* begin DATA SUPPLIED *

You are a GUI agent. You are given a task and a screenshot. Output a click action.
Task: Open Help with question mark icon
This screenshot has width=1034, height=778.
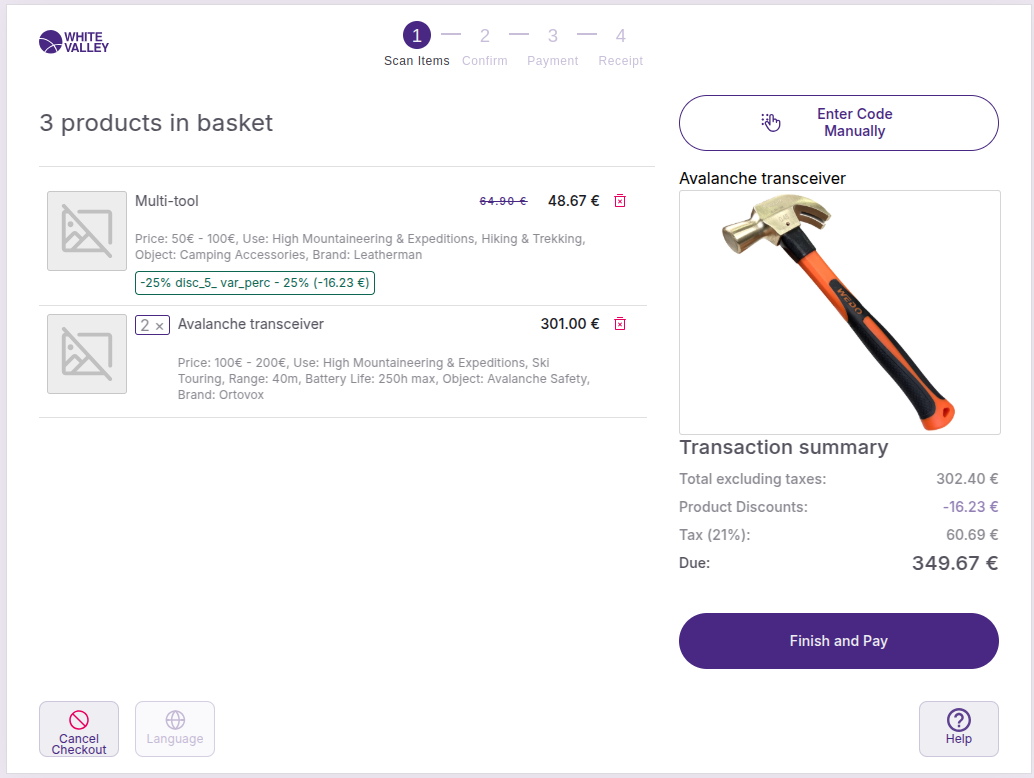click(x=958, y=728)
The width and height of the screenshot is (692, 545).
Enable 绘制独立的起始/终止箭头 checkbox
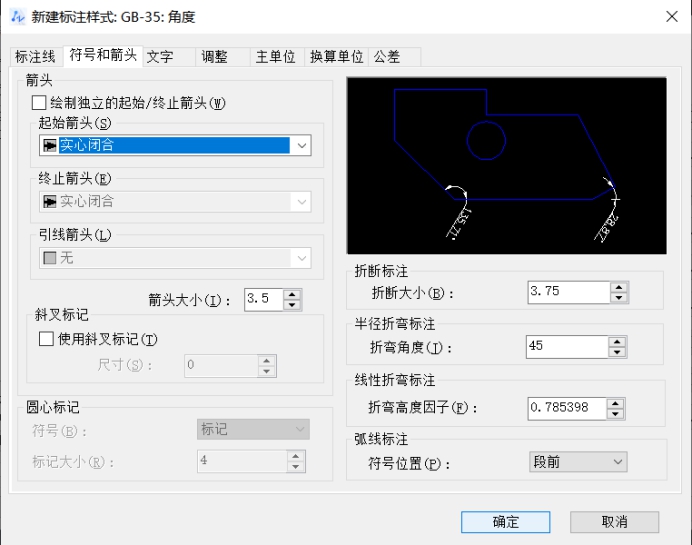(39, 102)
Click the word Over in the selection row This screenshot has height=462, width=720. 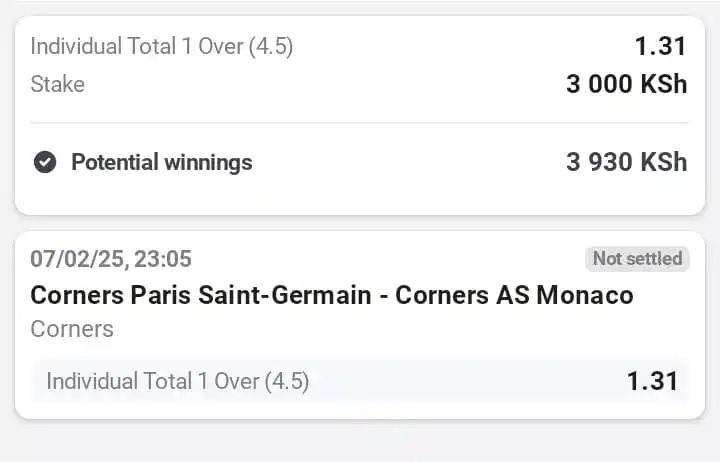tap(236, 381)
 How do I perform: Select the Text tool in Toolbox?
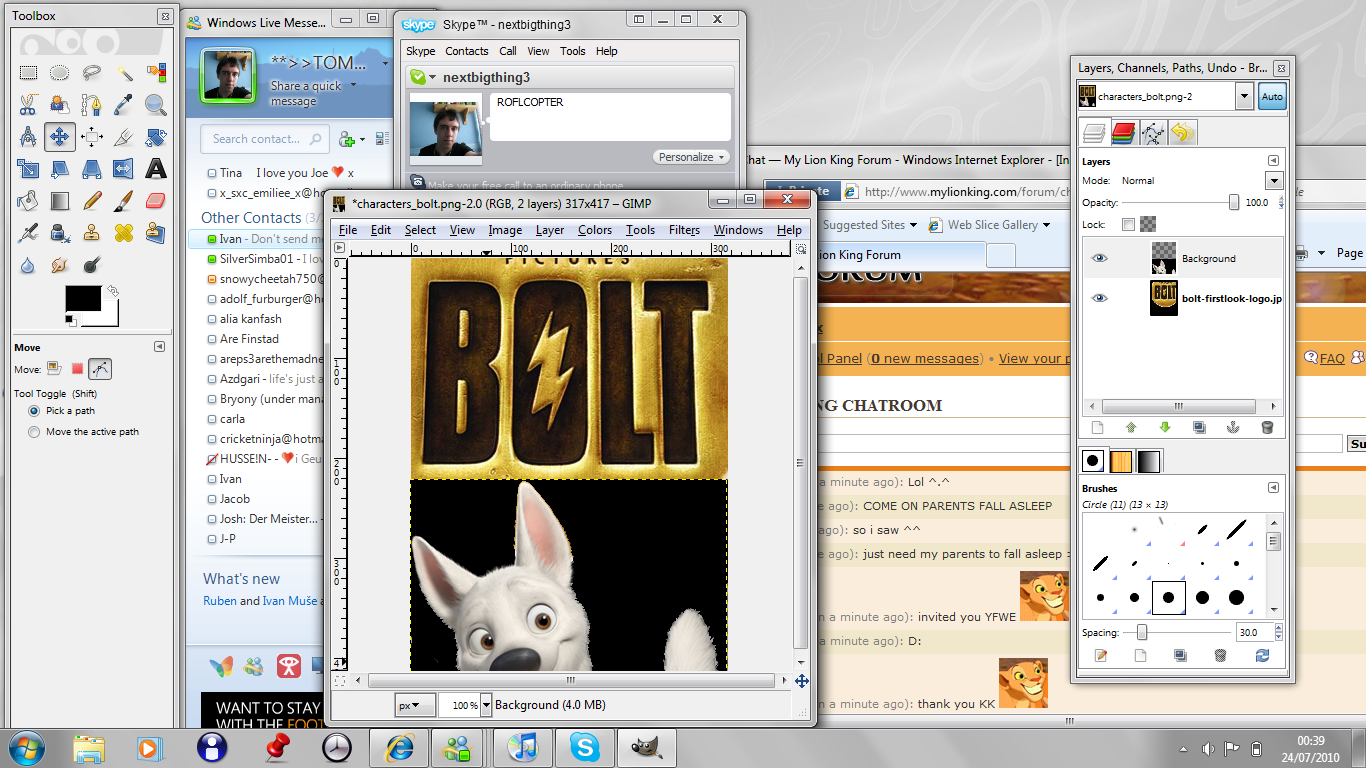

* end DATA SUPPLIED *

◆ TASK INSTRUCTIONS: Give the stretch from the start of the listing through the line containing "click(x=958, y=728)" as a Markdown table with the columns No. and Text, one numbered row per line, skipping blank lines. Omit the pictures.

◆ IN RESPONSE:
| No. | Text |
|---|---|
| 1 | You are a GUI agent. You are given a task and a screenshot. Output a click action. |
| 2 | Task: Open Help with question mark icon |
| 3 | This screenshot has width=1034, height=778. |
| 4 | click(x=958, y=728) |